━━━━━ TEXTO DA PÁGINA ━━━━━

A ANPG está coletando assinaturas pela imediata revogação da Portaria 34 da CAPES. Leia e assine aqui o abaixo-assinado.
Universidades denunciam revogação unilateral das portarias anteriores
A norma publicada anteriormente, que estabelecia um teto máximo de corte, foi revogada – e o teto aumentado significativamente.
“Conforme amplamente divulgado pela própria agência, os critérios constantes das portarias 19, 20 e 21 da Capes foram construídos a partir de um profícuo e extenso debate, partindo da compreensão recíproca sobre a necessidade de ajustes diante da escassez de recursos orçamentários e da continuidade da expansão do sistema nacional de pós-graduação”, afirma o Fórum Nacional de Pró-Reitores de Pesquisa e Pós-Graduação (Foprop) em nota.
A entidade critica a revogação “unilateral” das portarias anteriores, sem que o Fórum tenha sido ouvido ou consultado. “Representa uma grave quebra de confiança entre a Capes e toda a comunidade acadêmica da pós-graduação no país”.
“A Capes edita uma portaria com uma sistemática de distribuição de bolsas, minimamente discutida com a comunidade, e, logo depois, sem conversar com esta mesma comunidade, revoga tudo em menos de um mês”, ressalta o pró-reitor de Pesquisa, Pós-Graduação e Inovação da Ufpel (PRPPGI), Flávio Fernando Demarco.
Contramão da necessidade de investimentos em pesquisa
A Frente Parlamentar pela Valorização das Universidades Federais também manifestou preocupação com a possibilidade iminente de perda de bolsas nos programas de pós-graduação e defendeu que o contexto atual necessita ainda mais investimento na ciência. “No momento em que o país enfrenta a pandemia da covid-19, a atitude arbitrária da Capes é gravíssima e contrária aos interesses da sociedade, tendo em vista que os pesquisadores têm papel relevante no enfrentamento dessa crise de saúde pública.”
O presidente da Sociedade Brasileira para o Progresso da Ciência (SBPC), Ildeo Moreira, acrescenta que as mudanças podem levar o sistema de pós-graduação brasileiro ao colapso no momento em que mais se precisa da produção científica.
Em ofício ao presidente da Capes, Benedito Aguiar Neto, Moreira alertou para o contrassenso da medida do governo Bolsonaro. “É paradoxal que, num momento em que o Brasil vive situação de extrema dificuldade causada pela pandemia da Covid-19, cujo enfrentamento requer exatamente o fortalecimento de nossa capacidade de produzir conhecimento científico em todas as áreas, sejam feitos cortes nas cotas de bolsas de pós-graduação”.

━━━━━ MATERIAL DE ORIGEM ━━━━━

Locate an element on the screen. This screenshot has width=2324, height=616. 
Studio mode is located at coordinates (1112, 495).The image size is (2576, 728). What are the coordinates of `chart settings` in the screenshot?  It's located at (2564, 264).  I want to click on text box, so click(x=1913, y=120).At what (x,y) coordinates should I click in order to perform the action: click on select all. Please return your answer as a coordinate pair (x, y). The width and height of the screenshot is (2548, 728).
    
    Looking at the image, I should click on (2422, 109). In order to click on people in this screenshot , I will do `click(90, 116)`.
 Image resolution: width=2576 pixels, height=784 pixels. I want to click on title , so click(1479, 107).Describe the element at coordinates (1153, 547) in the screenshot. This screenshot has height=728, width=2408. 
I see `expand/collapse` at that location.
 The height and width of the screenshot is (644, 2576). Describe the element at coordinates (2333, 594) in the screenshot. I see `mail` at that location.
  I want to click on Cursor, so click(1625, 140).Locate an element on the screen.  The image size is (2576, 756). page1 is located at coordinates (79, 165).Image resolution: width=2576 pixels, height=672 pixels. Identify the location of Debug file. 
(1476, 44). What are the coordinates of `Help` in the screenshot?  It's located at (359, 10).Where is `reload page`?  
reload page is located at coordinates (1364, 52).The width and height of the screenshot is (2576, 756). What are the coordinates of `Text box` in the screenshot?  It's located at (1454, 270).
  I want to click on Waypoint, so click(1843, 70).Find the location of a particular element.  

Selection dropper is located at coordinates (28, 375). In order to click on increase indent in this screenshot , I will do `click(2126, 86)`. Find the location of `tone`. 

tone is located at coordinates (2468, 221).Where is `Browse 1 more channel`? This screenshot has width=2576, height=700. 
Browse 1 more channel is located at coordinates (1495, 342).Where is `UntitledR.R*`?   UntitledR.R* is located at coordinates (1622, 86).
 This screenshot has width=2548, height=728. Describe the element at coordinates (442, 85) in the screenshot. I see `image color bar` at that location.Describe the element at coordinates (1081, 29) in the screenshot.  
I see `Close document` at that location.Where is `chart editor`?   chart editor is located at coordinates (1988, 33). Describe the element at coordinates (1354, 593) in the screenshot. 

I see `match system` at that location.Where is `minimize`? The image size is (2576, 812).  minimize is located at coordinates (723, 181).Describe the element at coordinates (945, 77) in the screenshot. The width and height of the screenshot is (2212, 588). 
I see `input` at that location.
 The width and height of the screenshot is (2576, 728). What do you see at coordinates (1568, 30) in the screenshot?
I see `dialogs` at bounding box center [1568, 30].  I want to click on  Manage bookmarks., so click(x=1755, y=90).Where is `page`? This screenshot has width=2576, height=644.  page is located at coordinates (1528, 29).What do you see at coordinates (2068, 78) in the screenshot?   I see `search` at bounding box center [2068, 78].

━━━━━

CONJUNTO DE EXERCÍCIOS:
a) Reproduza o trecho do texto da página que começa em "Universidades denunciam revogação" e termina em "teto aumentado significativamente.".
b) Indique se cada afirmação a seguir está de acordo com o texto da página. Responda sim ou não e cite literalmente as palavras do texto que decidem a resposta. (i) O Foprop diz que foi consultado antes da revogação das portarias anteriores. (ii) Segundo Flávio Fernando Demarco, a Capes revogou tudo em menos de um mês. (iii) Ildeo Moreira preside a Sociedade Brasileira para o Progresso da Ciência.

RESPOSTAS POR TAREFA:
a)
Universidades denunciam revogação unilateral das portarias anteriores
A norma publicada anteriormente, que estabelecia um teto máximo de corte, foi revogada – e o teto aumentado significativamente.

b)
(i) Não: "sem que o Fórum tenha sido ouvido ou consultado".
(ii) Sim: "revoga tudo em menos de um mês".
(iii) Sim: "O presidente da Sociedade Brasileira para o Progresso da Ciência (SBPC), Ildeo Moreira".